Anyway, the question. What equipment makes a good home set up.

Being honest , i'm not the strongest of guys and im sure 90% of the forum can pick / hold / etc alot more weight than myself but as a small-ish framed guy im happy with my progress.

At the moment i have the following -

Weider C700 Smith Machine & Cables.

Pro Power 3 Station 'Multi Gym' ( Chest Press , Pec Deck , Lat pull down etc , dip station , etc )

7ft Olympic Bar

5ft Olympic Bar

5ft 1" Bar

Ez 1" Curl Bar

Dumbells

Approx 150kg of weights.

I will try and get a picture sometime soon. Now i have the use of a double garage but i do try and keep it all in 'one' so that we can use the other as an actual garage/storage.

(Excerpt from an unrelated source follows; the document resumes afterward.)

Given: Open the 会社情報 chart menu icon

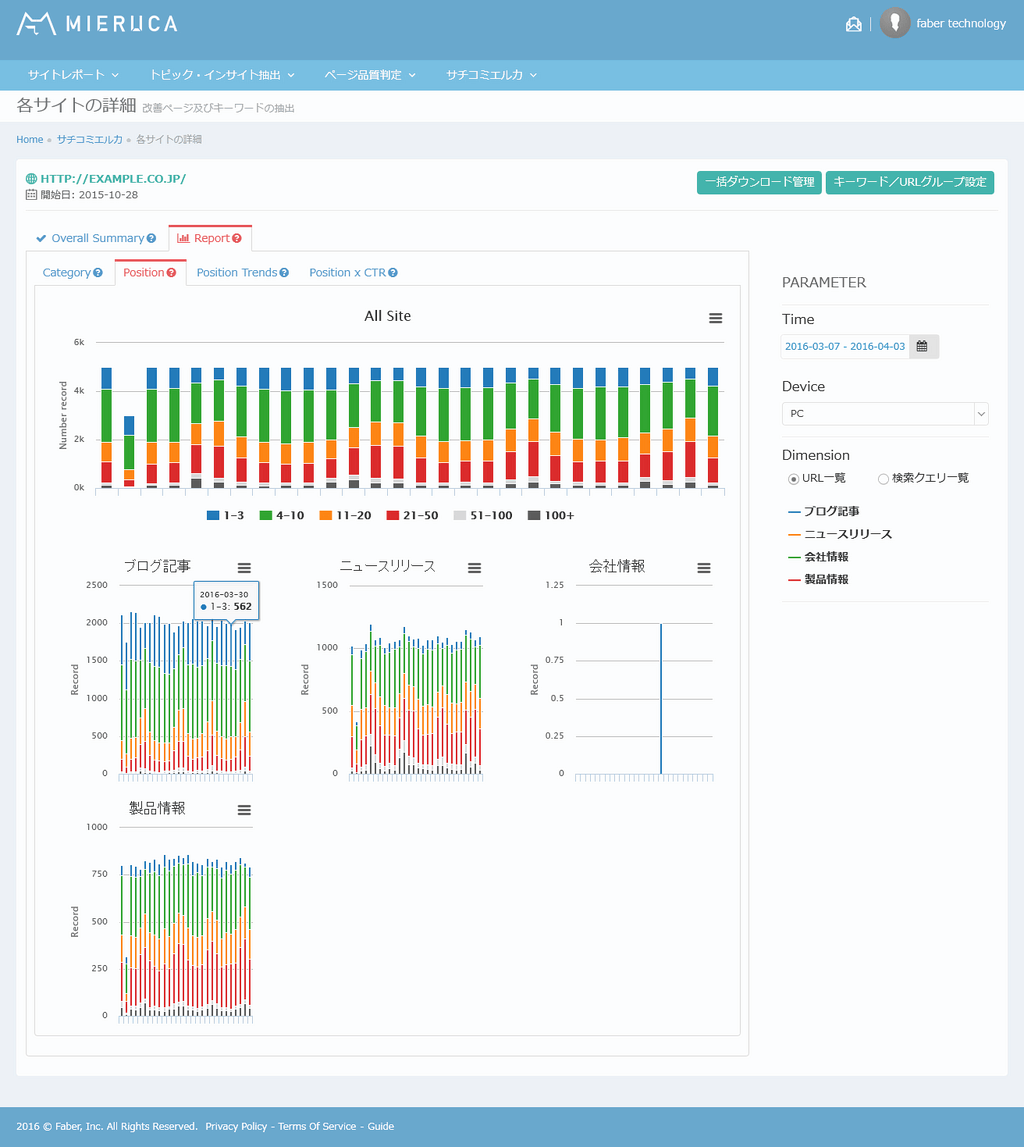Looking at the screenshot, I should click(704, 568).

I've been reading alot about a 'power cage' and the benefits over a 'smith machine'. Are those benefits worth me swapping over from the Weider C700 to a power cage. I do use the cables alot for cable fly etc. Also like i say im not the best at deadlift or squatting as my bodyweight is only around 65kg so i'm in two minds...

Is there anything else i could add to my small collection to really benefit from a 'home style' gym set up. ( Cardio wise i have the usual rower , exercise bike , yoga items and punch bag ).

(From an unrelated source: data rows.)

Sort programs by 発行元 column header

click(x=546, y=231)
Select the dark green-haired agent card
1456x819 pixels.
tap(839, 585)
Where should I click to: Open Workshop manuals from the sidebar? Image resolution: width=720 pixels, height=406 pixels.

Any information will be great, thank you.


----------



## hometrainer (Apr 9, 2003)

i would get a power rack a decent incline decline bench and some dumbells .a smith machine is ok but you can be limited with your range of motion in some exercises .just my opinoin though


----------



## lardyboy (Feb 13, 2013)

If you have the money and the space then all you need is a decent power rack, a good adjustable bench, some mats, Olympic barbells and some dumbells. Oh and various weights. That's my dream home gym any way.


----------



## Guest (Feb 19, 2013)

Oly Bar

EZ Bar

Adjustable Bench

Rack

Spend the rest on plates


----------



## gaz_0001 (Jul 6, 2010)

I wouldnt bother with a smith machine.

The best way to make progress is finding a solid partner to train with.

Other than that a squat rack for some free weight squats.


----------



## dt36 (Jun 3, 2005)

I personally love my Smiths, as I train alone at 6am ish in the morning in my garage. Only exercise I can't really do is leg curls for hams, but always deadlift every week anyway.


----------



## SmallMid (Feb 10, 2013)

I've already got the smith machine hence my question, would it be a BETTER investment swapping it to a power cage?

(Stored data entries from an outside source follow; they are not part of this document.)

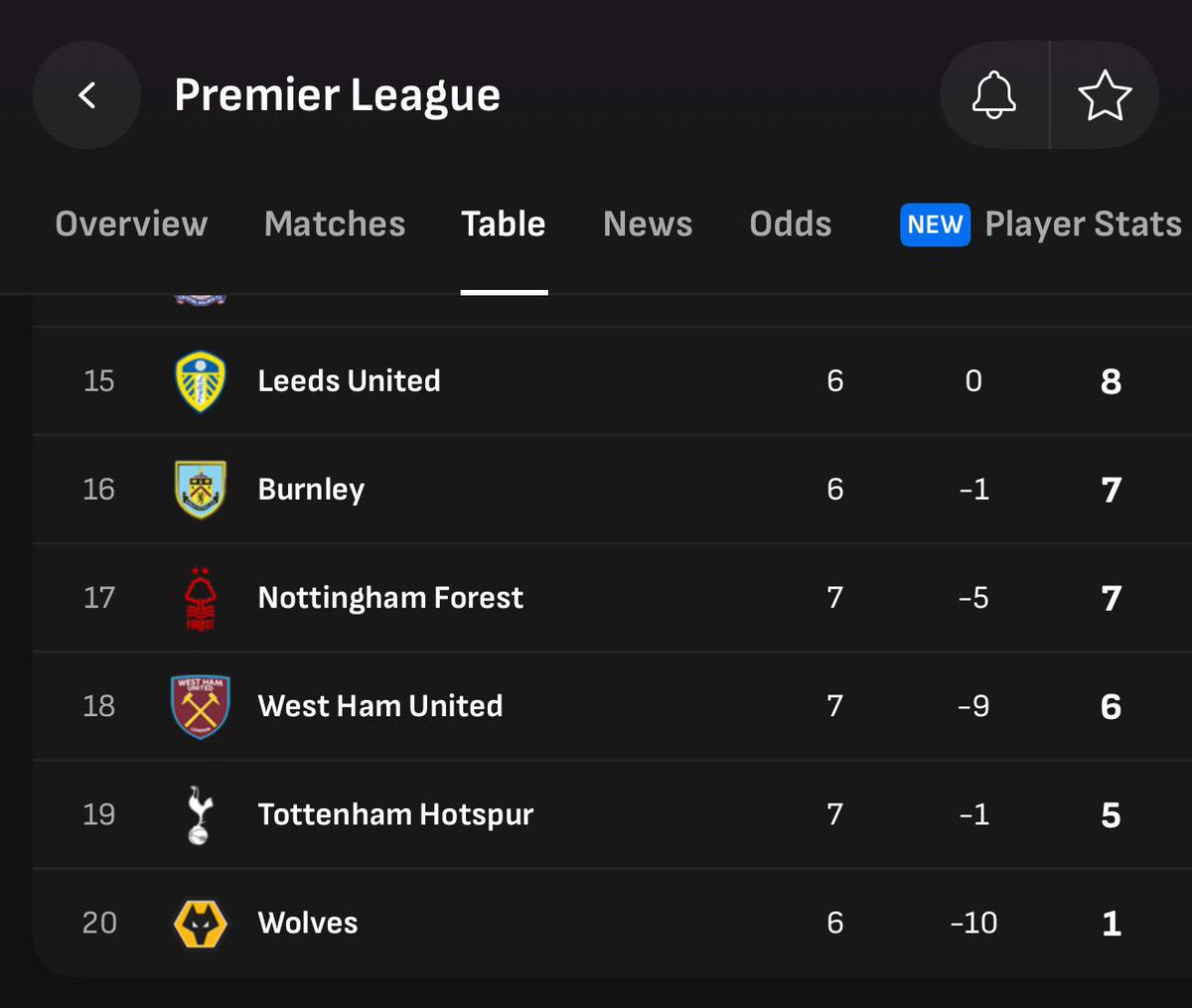
Task: Select the Tottenham Hotspur cockerel logo
Action: [x=201, y=814]
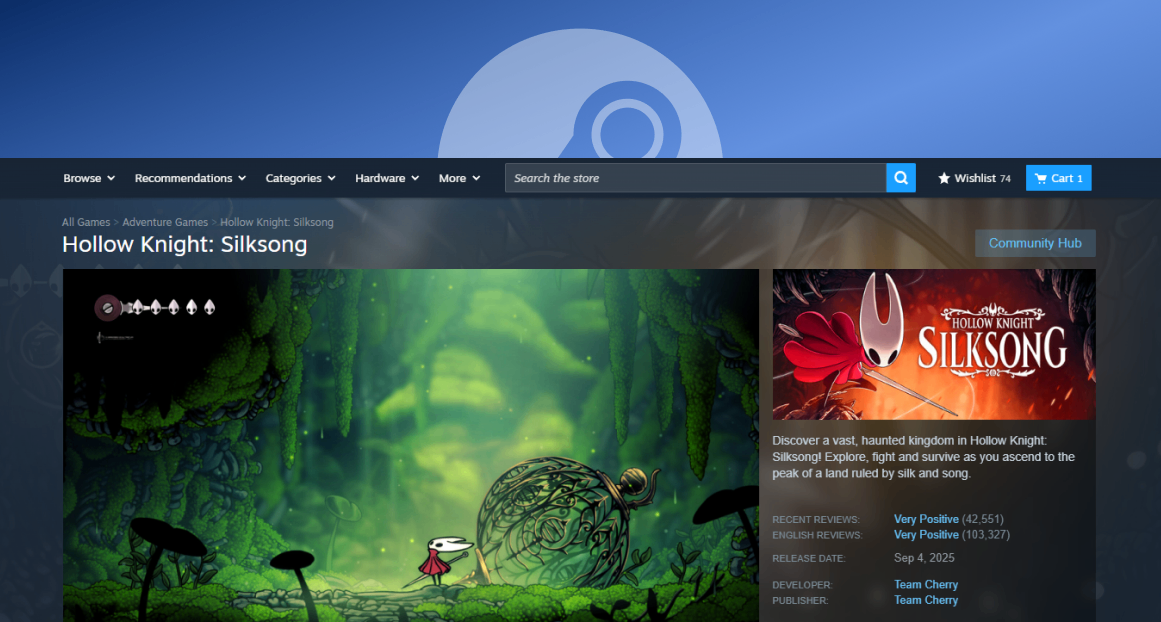
Task: Click the Silksong header capsule image
Action: (934, 344)
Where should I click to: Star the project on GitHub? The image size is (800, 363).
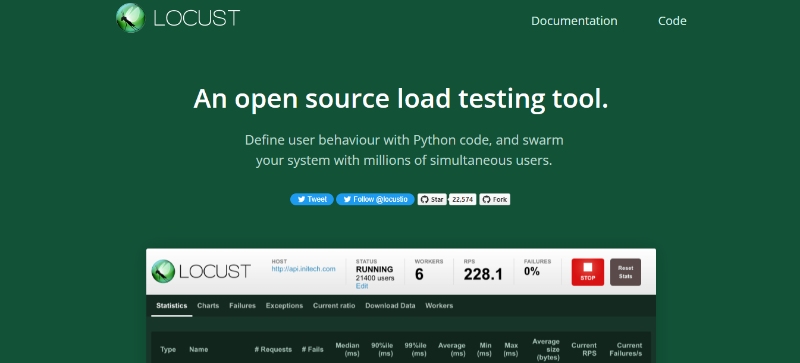432,199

Also i have an adjustable bench, just looking to buy some 25kg plates as i could do with a few more olympic plates.

Looking at a hack squat machine, any suggestions or would a power cage also cover this without the ££££ price tag?

Thank you for all the opinions so far, much appreciated!


----------



## justin case (Jul 31, 2012)

my opinion, a home gym should be based around a power cage....you then are safe to handle the heaviest weights in complete safety, you can also do nearly every exercises imaginable within the confines of that rack.....smith machines are OK for some exercises but bench press, squat, dead lift etc, are more productive in the cage.


----------



## MattGriff (Aug 21, 2012)

Pul lazy boy, big tv, fridge and a heater in my changing room and there you have it, quality home gym!


----------



## dt36 (Jun 3, 2005)

SmallMid said:


> I've already got the smith machine hence my question, would it be a BETTER investment swapping it to a power cage?
> 
> Also i have an adjustable bench, just looking to buy some 25kg plates as i could do with a few more olympic plates.
> 
> ...


Cage is really good mate, but I wouldn't swap my Smiths for one as it does all I want, with safe lockouts. Just my opinion though.

Where are you based in the UK. I have 2 x 25kg plates in my garage, but they are not a matching pair. I dont use these to be honest as I have 6x 20kgs and various 15s, 10s and 5s plus micro plates. I might get rid of these and get some more 5kg plates, as I am making some more olympic dumbells tomorrow in work.


----------



## SmallMid (Feb 10, 2013)

Staffordshire mate.

Where are you located?


----------



## dt36 (Jun 3, 2005)

South wales. Bit far for a drop off and postage would be obscene


----------



## SmallMid (Feb 10, 2013)

Yes, a little far.

Thank you for the kind offer though!


----------



## badly_dubbed (Nov 21, 2011)

id sell off the mutli gym and buy a rack.

heres a link to my home setup

http://www.uk-muscle.co.uk/equipment/175917-my-home-gym.html


----------



## SmallMid (Feb 10, 2013)

badly_dubbed said:


> id sell off the mutli gym and buy a rack.
> 
> heres a link to my home setup
> 
> http://www.uk-muscle.co.uk/equipment/175917-my-home-gym.html


I have been keeping an eye on your thread with interest.

I may add a power rack to the collection, I feel by adding and not replacing I'll get the best of both worlds.


----------



## mygym-mytemple (Jun 8, 2012)

I sold my smiths and got a rack with top and bottom pulleys, never looked back.


----------